19世紀英国を代表する女流詩人で、やはり詩人だったロバート・ブラウニングの妻であったエリザベスの愛の詩の一節。後に桂冠詩人となった夫の方が今では有名だが、エリザベスの生前には、圧倒的に彼女の名声の方が上だった。
引用した句の後には、その微笑や容貌、やさしげな話しぶりのために愛しているなどとは言わないで、と続く。真に人間性への共感に立脚した純粋な愛によって自分を愛してくれと、そう主張しているのである。「nought」は「naught」とも書き、「nothing」の古い言い方であるが、「nought except(それ以外の何ものでもなく)」という限定の強調形が、愛の真実を求め、訴えるエリザベスの気迫をよく表している。
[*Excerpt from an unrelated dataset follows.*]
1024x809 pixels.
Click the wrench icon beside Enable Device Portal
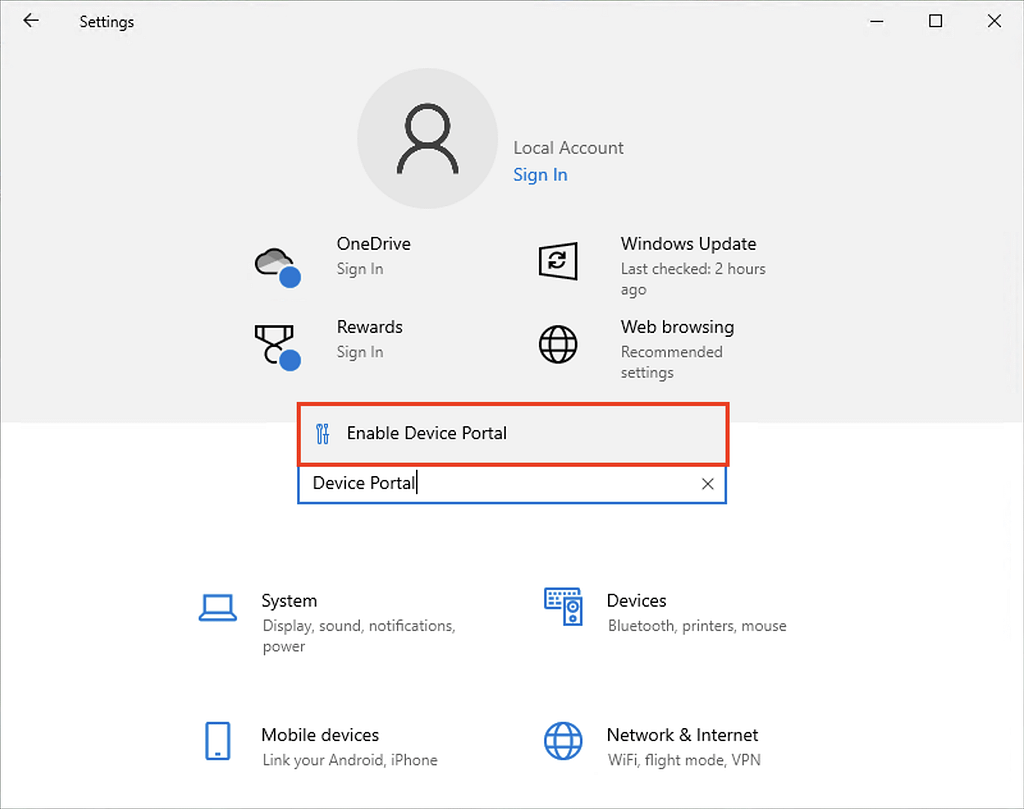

至純の愛、そして永遠の愛を彼女は望んだ。男女が互に、その存在の核に当たる部分に触れ、がっちりと組み合う、そのような愛。人格を尊び、敬い合う高邁な愛。可愛いねとか、きれいだなどと誉めそやす次元に留まる愛は、永続しない。どれほど魅力的であろうと、容貌など時の経過によって否応なく変わるものなのだから……。
また詩の後半ではこうも言っている。憐れみのゆえに愛さないで。憐憫の情の心地よさではダメなのだ。慰みを長くもらえば、涙も出なくなる。その時、愛は消滅する。
エリザベスは15歳の時に脊椎を痛め、以後も病弱だった。詩人としての名声はあっても、自宅に籠もりきりの暮らしだった。ロバートと出会ったのは39歳の時だが、もともとはエリザベスの詩を読んで感動したロバートが手紙を出し、文通からやがて家への出入りを許されるようになり、愛に発展したのだった。憐れみでは嫌、という彼女の真意は、病弱の身を措いては考えられない。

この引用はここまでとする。